··· Extracted material
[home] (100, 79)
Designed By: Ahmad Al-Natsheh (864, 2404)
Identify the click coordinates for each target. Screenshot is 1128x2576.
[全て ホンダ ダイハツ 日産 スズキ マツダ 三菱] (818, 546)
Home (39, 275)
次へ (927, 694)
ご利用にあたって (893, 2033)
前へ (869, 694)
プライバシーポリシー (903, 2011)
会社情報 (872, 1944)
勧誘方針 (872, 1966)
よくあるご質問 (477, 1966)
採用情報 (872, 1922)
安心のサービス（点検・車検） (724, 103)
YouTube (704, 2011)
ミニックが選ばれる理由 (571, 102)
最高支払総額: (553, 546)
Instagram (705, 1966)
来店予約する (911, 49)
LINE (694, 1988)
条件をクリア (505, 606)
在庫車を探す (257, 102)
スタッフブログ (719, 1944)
······
··· Extracted material
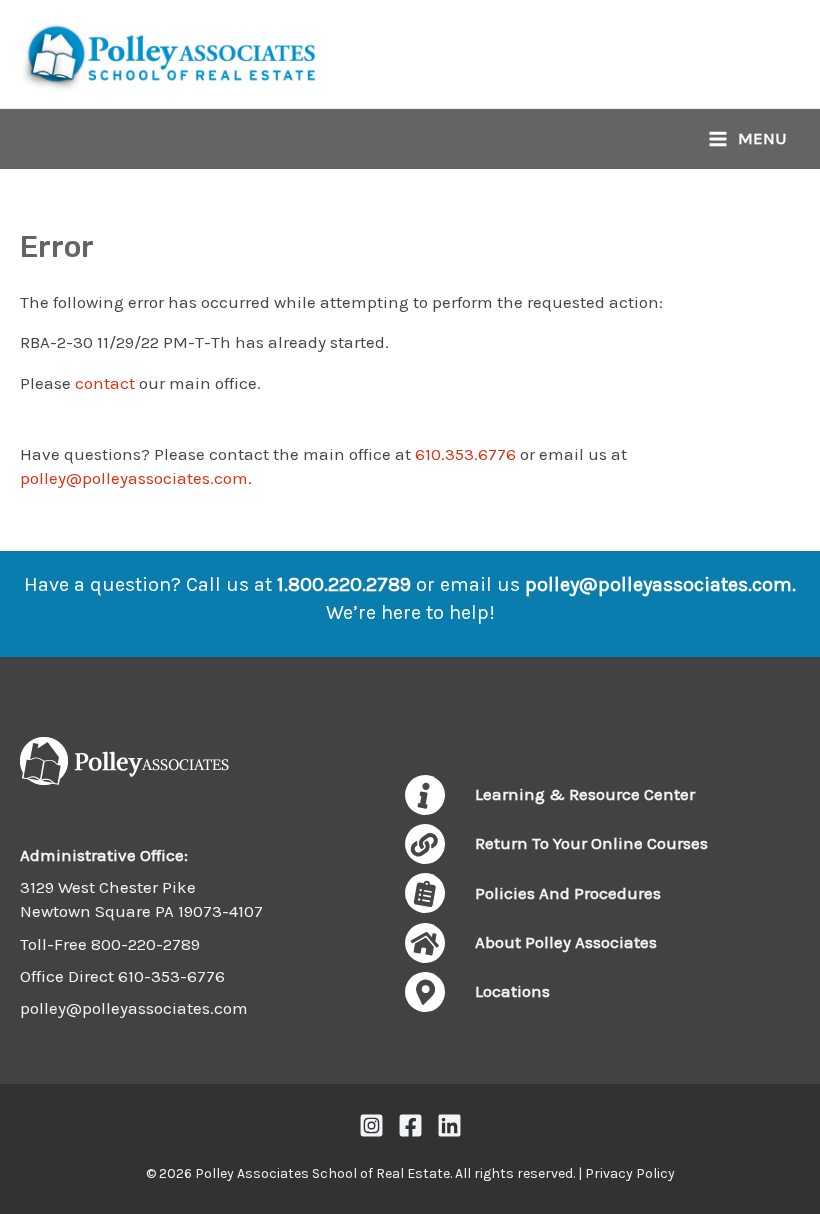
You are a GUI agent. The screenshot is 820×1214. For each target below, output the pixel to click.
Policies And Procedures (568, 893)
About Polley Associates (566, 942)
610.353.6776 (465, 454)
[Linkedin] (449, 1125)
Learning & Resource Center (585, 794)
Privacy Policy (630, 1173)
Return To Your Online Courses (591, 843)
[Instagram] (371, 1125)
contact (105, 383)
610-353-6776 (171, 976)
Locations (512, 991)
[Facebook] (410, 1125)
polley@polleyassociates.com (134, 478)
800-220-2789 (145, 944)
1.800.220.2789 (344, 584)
······
··· Extracted material
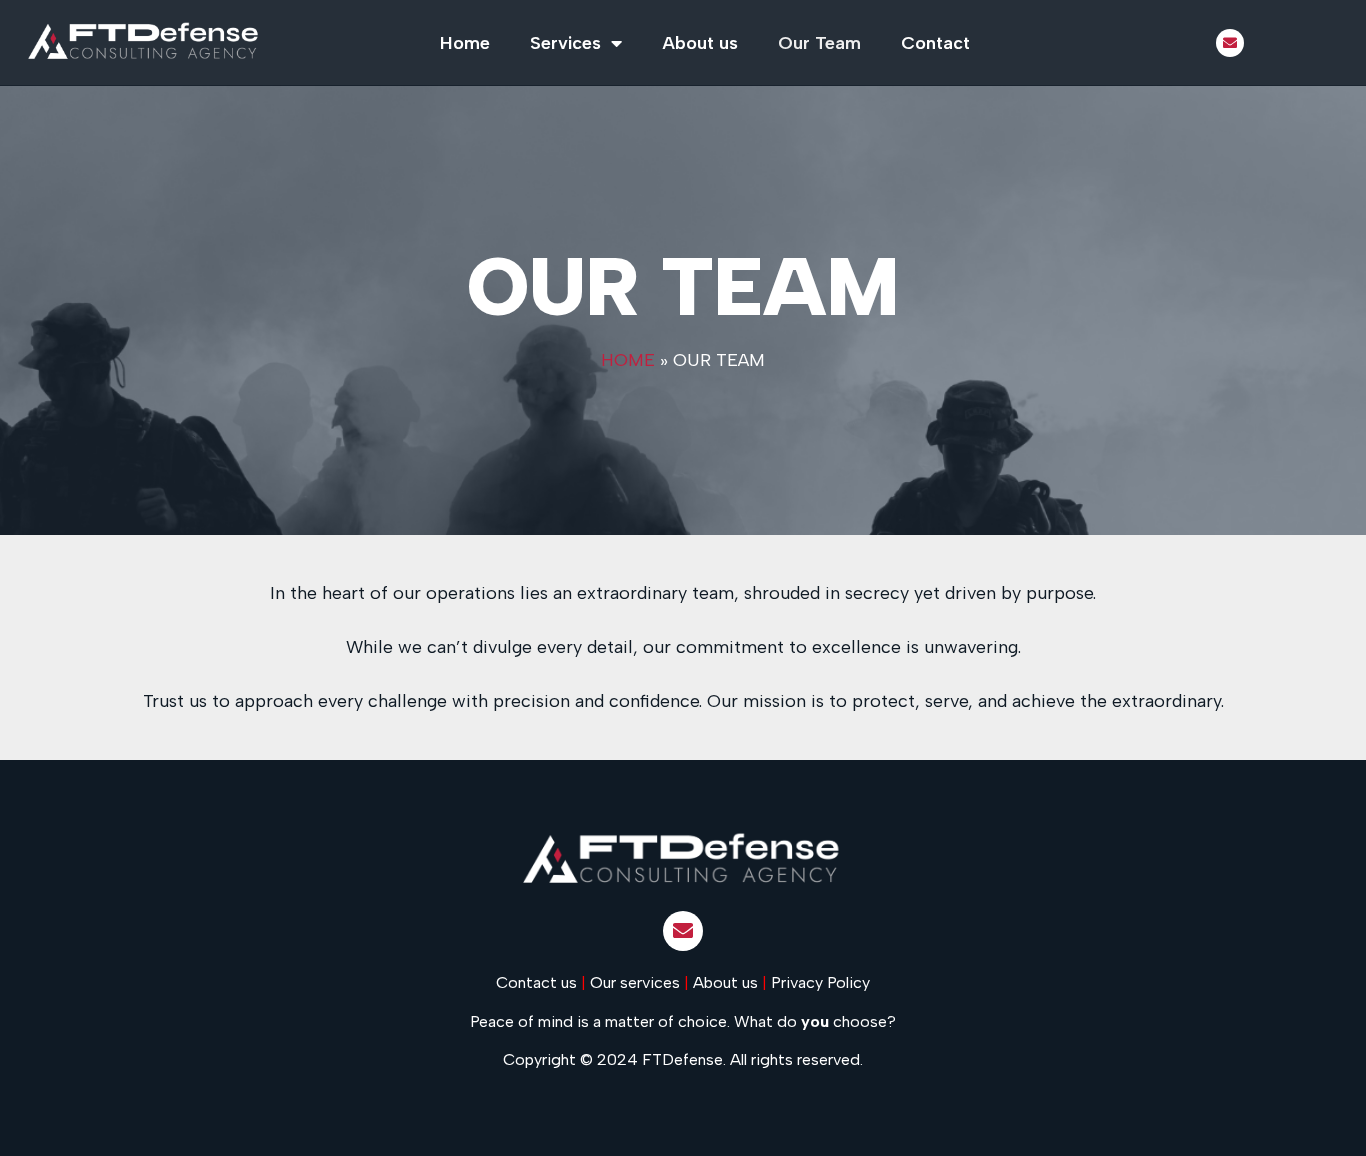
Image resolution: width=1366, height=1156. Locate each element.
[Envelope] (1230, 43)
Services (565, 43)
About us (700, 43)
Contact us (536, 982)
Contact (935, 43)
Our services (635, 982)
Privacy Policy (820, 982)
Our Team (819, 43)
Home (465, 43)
······
Task directions:
Given the data above, transcribe exactly the lines from the one containing "Learning & Resource Center (585, 794)" down to the one containing "1.800.220.2789 (344, 584)", and no others.

Response area:
Learning & Resource Center (585, 794)
Privacy Policy (630, 1173)
Return To Your Online Courses (591, 843)
[Instagram] (371, 1125)
contact (105, 383)
610-353-6776 (171, 976)
Locations (512, 991)
[Facebook] (410, 1125)
polley@polleyassociates.com (134, 478)
800-220-2789 (145, 944)
1.800.220.2789 (344, 584)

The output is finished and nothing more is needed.